5 is faster than 3 despite the fact that 5 has less threads in flight per SIMD than 3. The estimated threads for version 3 is 256/28 = 9, while for version 5 it is 256/38 = 6. (Both estimates are subject to clause-temporary overhead. Also I suspect that 256 is not the correct baseline, something like 240 might be better, not sure...)
Evergreen GPUs support 16-long TEX clauses as opposed to the 8-long clauses seen in R600-RV790. There are two reasons to do this:
- all clause switches increase the latency experienced by an individual hardware thread as switching has latency, so packing TEX instructions into a lower count of clauses reduces the total latency experienced
- TEX clauses are sensitive to cache behaviour, so a doubling in TEX clause length can increase coherency
Going back in time, your argument is that if AMD doubles ALU:TEX, e.g. 8:1 in the next GPU, but leaving the overall ALU/TEX architecture alone, that each ALU would only need half the register file. The 256KB of aggregate register file per SIMD we see in Evergreen would be enough for the next GPU. Well, clearly this is fallacious as version 5 above would be reduced to a mere 3 hardware threads, killing throughput (3 hardware threads means that both ALU and TEX clauses cannot be 100% occupied by hardware threads, since both require pairs of hardware threads for full utilisation).

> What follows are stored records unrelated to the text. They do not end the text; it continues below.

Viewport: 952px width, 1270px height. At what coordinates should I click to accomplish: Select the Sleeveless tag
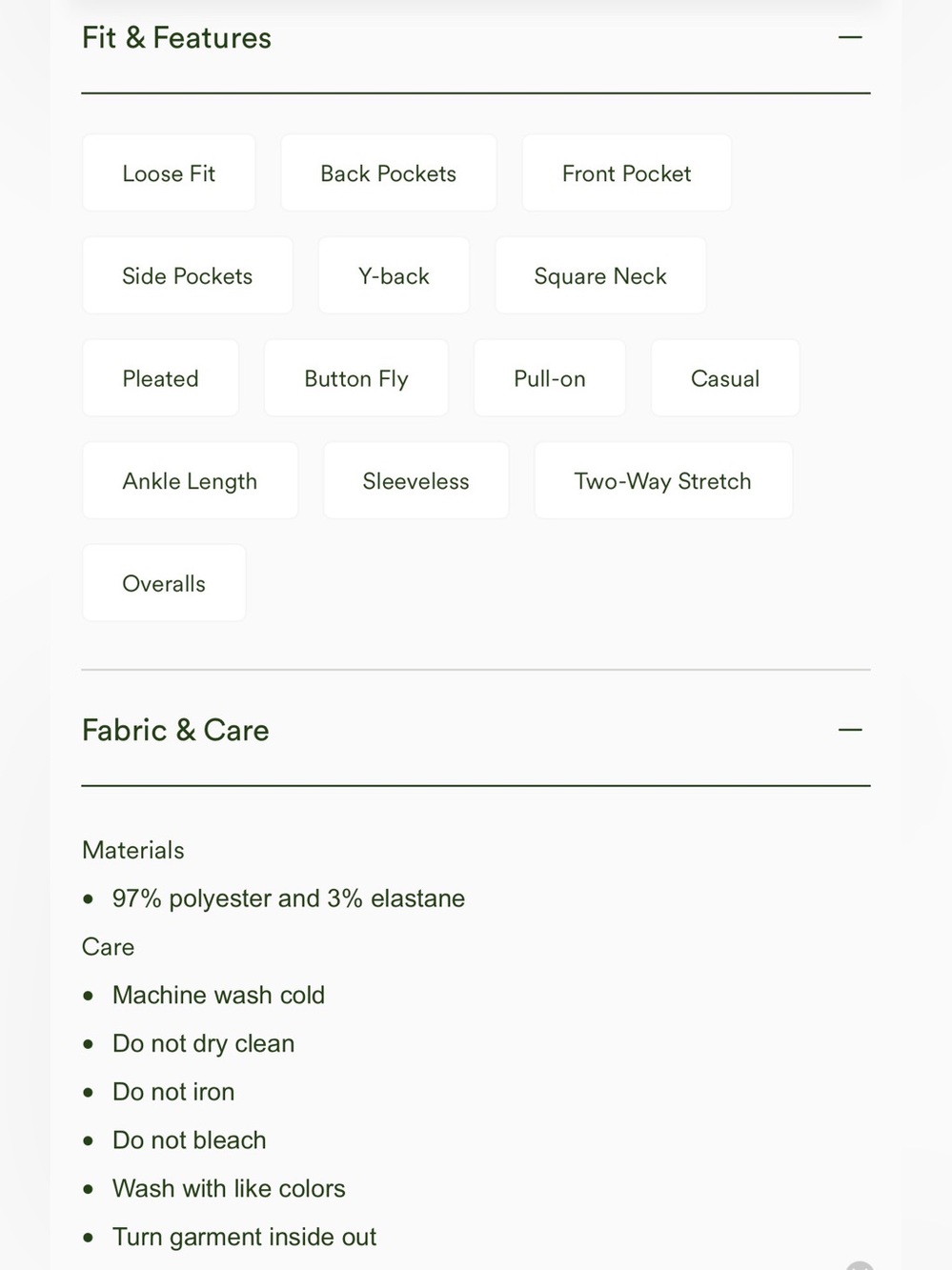tap(415, 481)
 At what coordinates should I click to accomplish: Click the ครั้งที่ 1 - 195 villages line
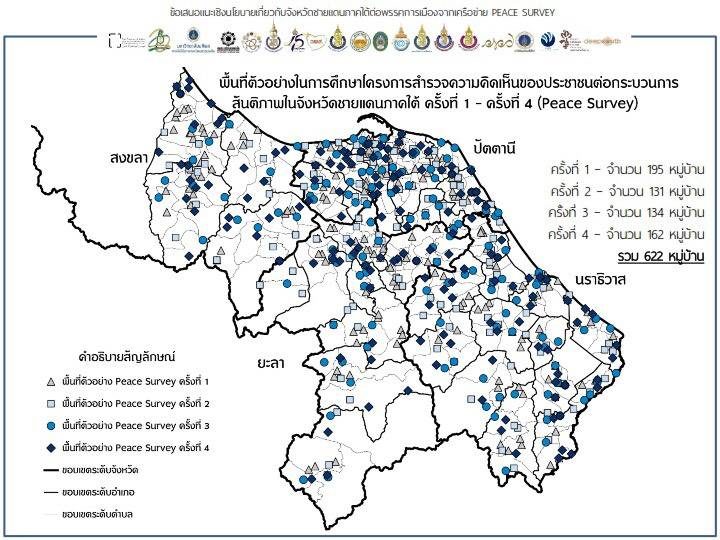627,169
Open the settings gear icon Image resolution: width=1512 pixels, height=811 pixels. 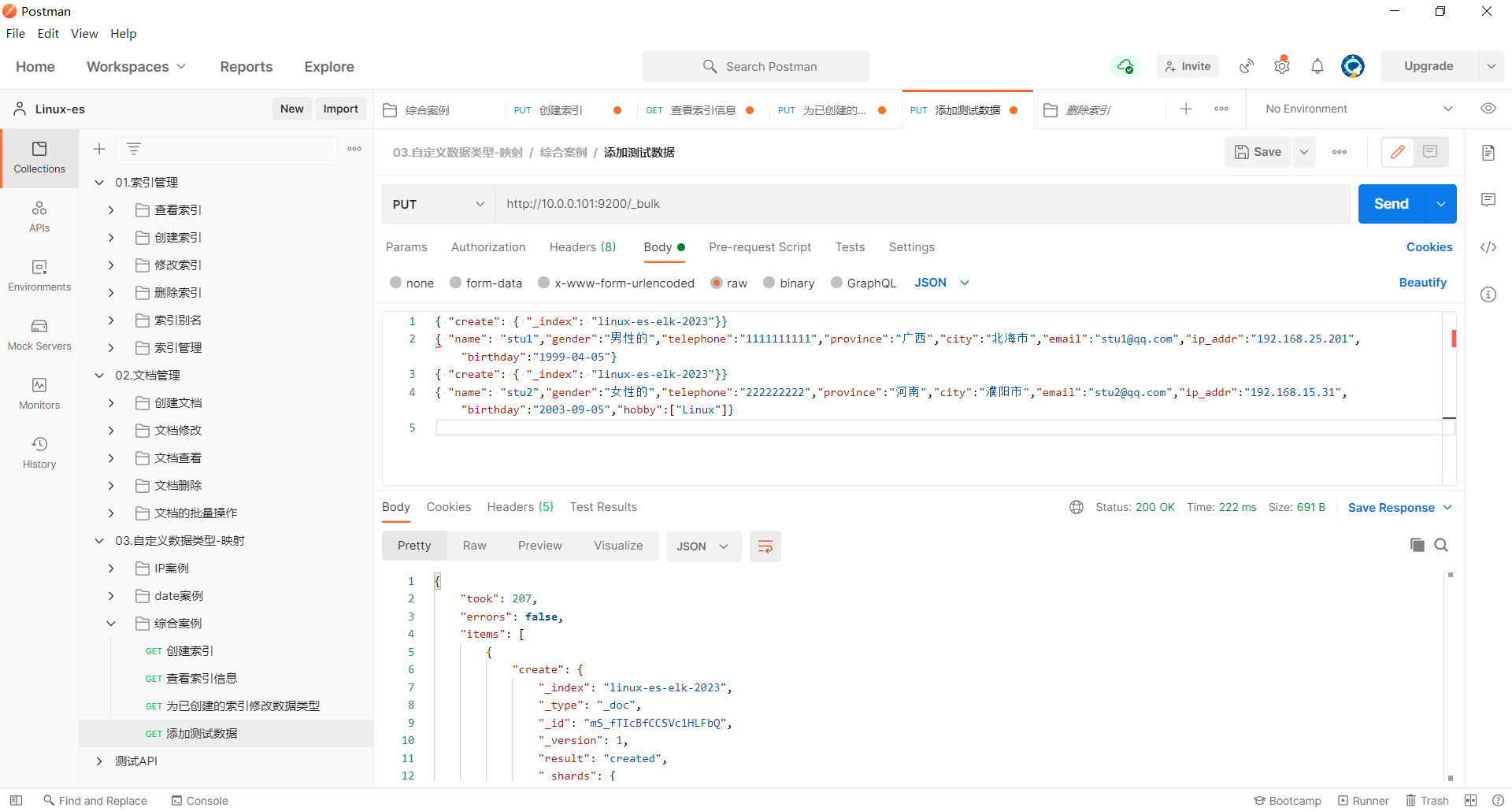(1282, 67)
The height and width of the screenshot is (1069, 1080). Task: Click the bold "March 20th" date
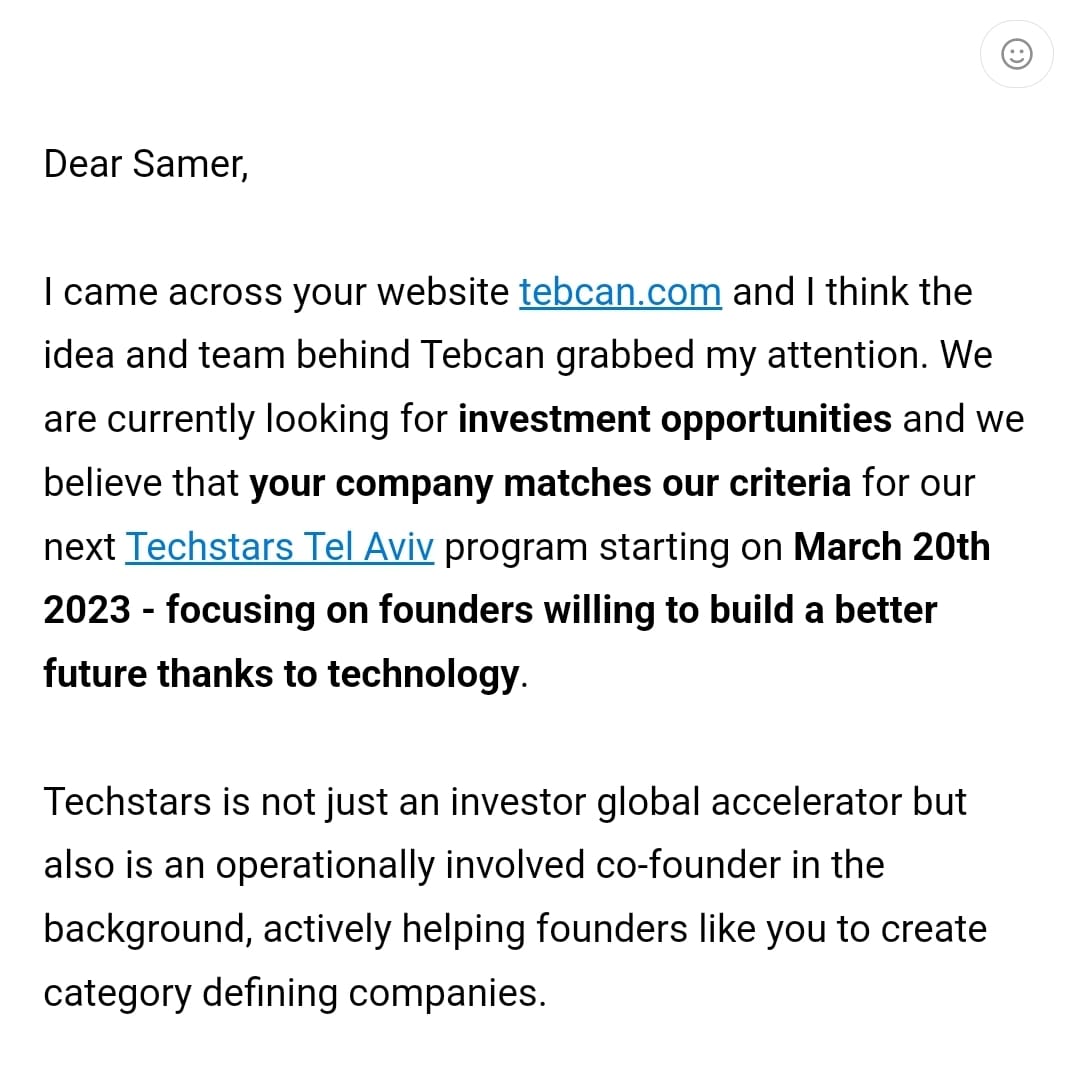tap(891, 547)
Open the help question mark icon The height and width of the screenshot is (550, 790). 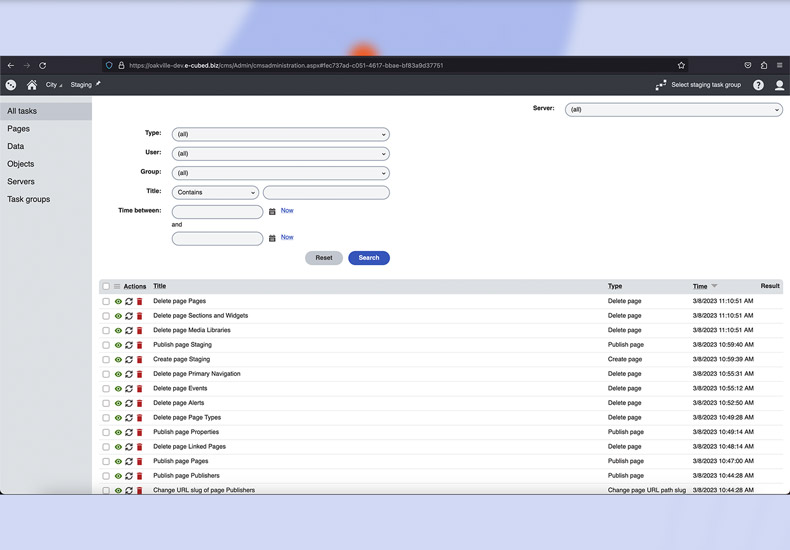758,85
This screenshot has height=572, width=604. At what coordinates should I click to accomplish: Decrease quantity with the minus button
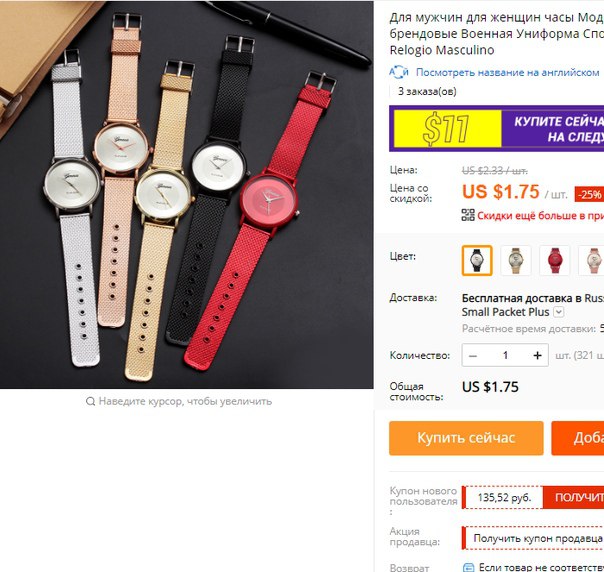tap(473, 355)
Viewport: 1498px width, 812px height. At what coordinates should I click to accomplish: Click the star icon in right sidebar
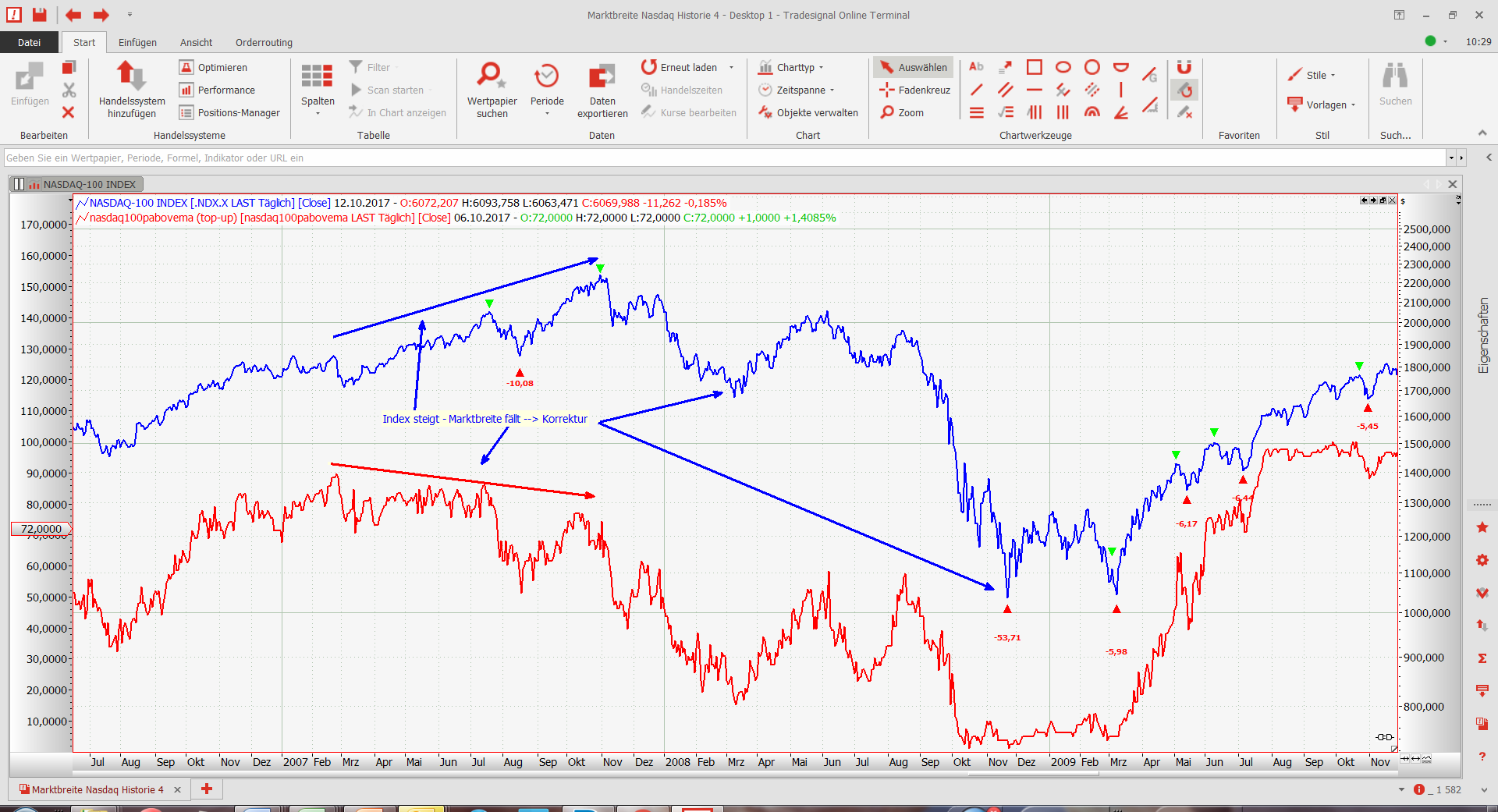click(x=1482, y=528)
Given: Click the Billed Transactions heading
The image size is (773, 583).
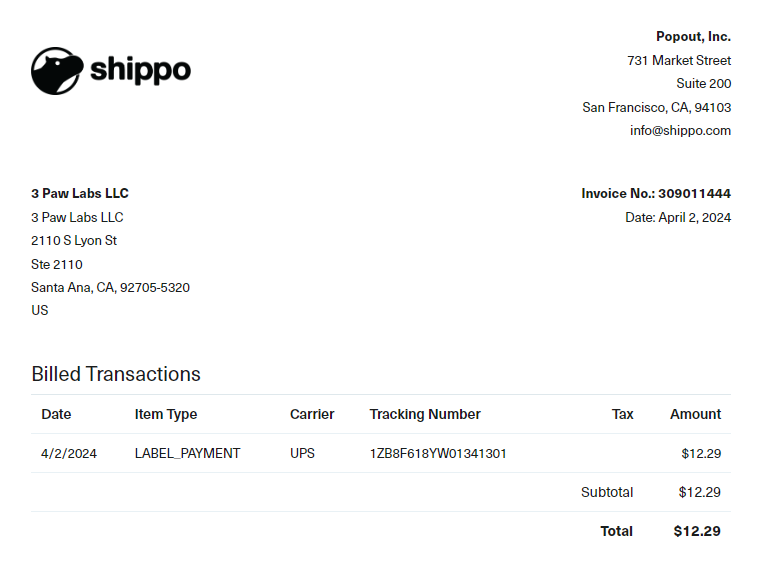Looking at the screenshot, I should (116, 374).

Separately, I've long maintained that careful management of register spill can be used to amplify the effective size of the register file (hardly news: CPUs are continuously doing this). NVidia's older architectures and ATI's current one take a rather naive and useless all-or-nothing approach to register spill, i.e. there's zero optimisation for the register-spill case, so once it's induced the wheels fall off. These GPUs are set up for fencing, and don't like it when you come armed with a baseball bat.
AMD will have to catch-up and implement register spill properly. One of a long list of catch-ups, in comparison with Fermi.
Jawed